(Collected data entries)
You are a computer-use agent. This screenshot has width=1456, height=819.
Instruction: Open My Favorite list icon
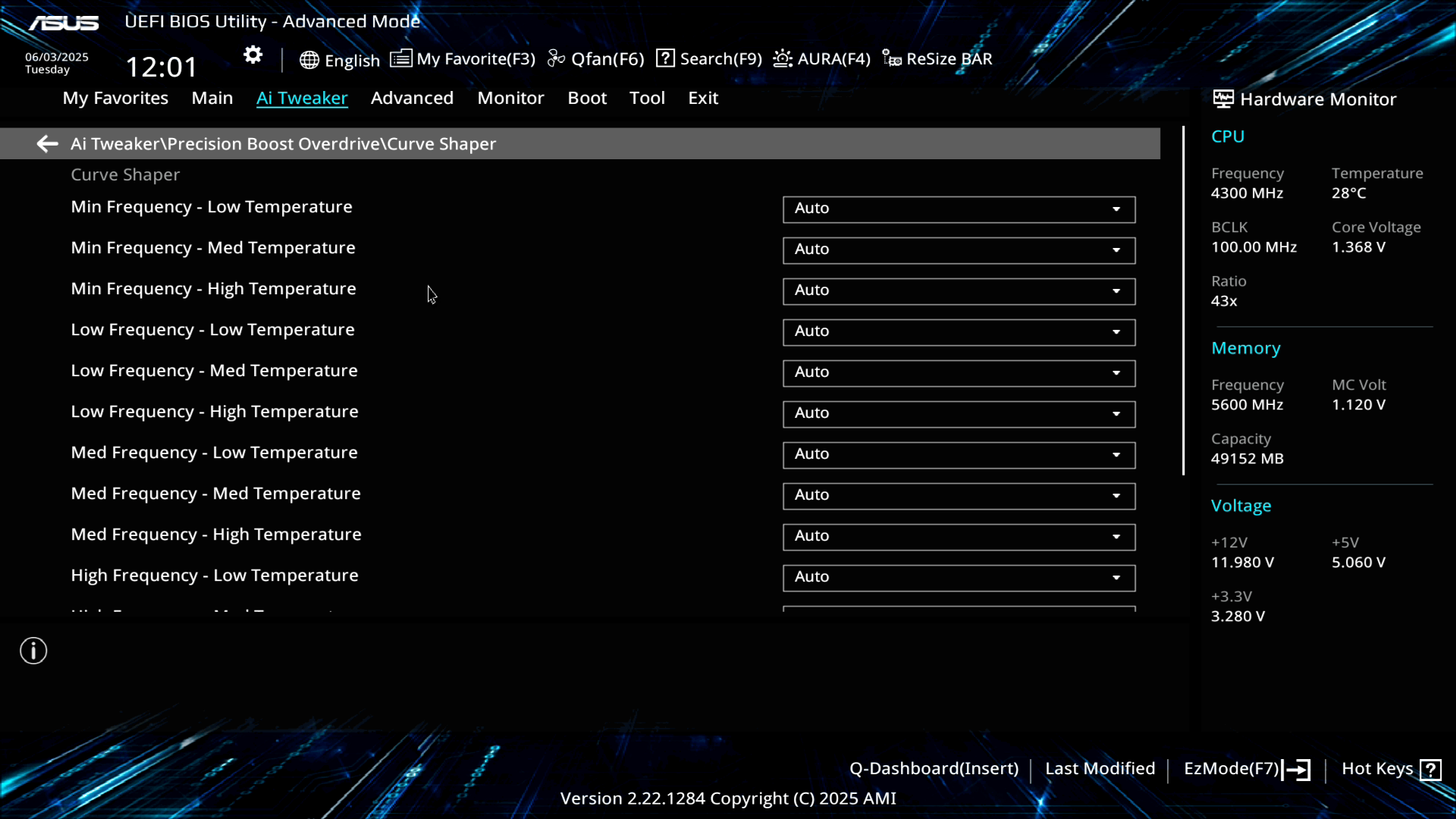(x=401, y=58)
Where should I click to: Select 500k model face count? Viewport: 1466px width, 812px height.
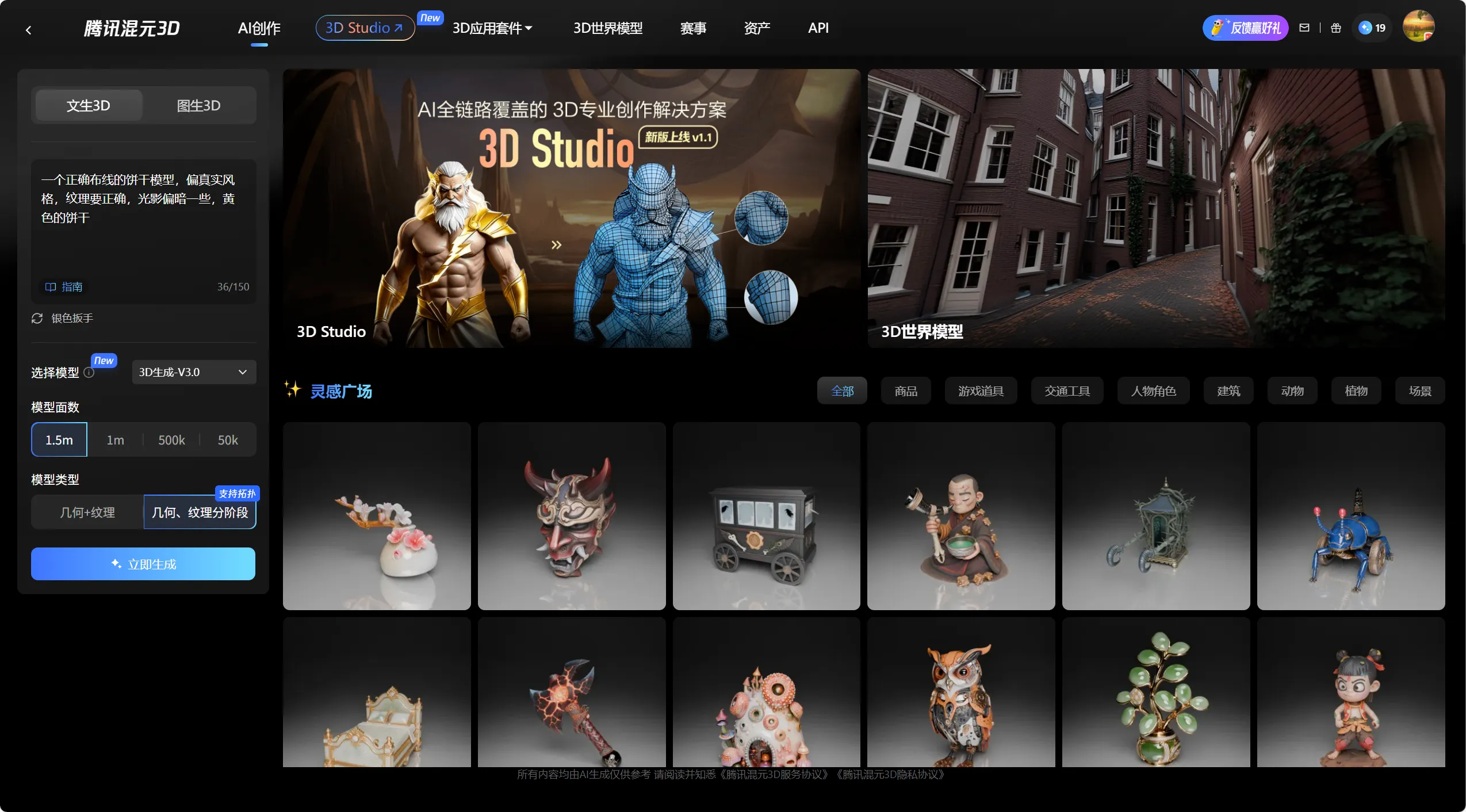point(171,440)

— PROMPT —
Restate each line above exactly, keeping pictures out.

— WRITTEN SOLUTION —
You are a computer-use agent. This screenshot has width=1456, height=819.
Instruction: Open My Favorite list icon
(x=401, y=58)
Where should I click to: Select 500k model face count? Viewport: 1466px width, 812px height.
point(171,440)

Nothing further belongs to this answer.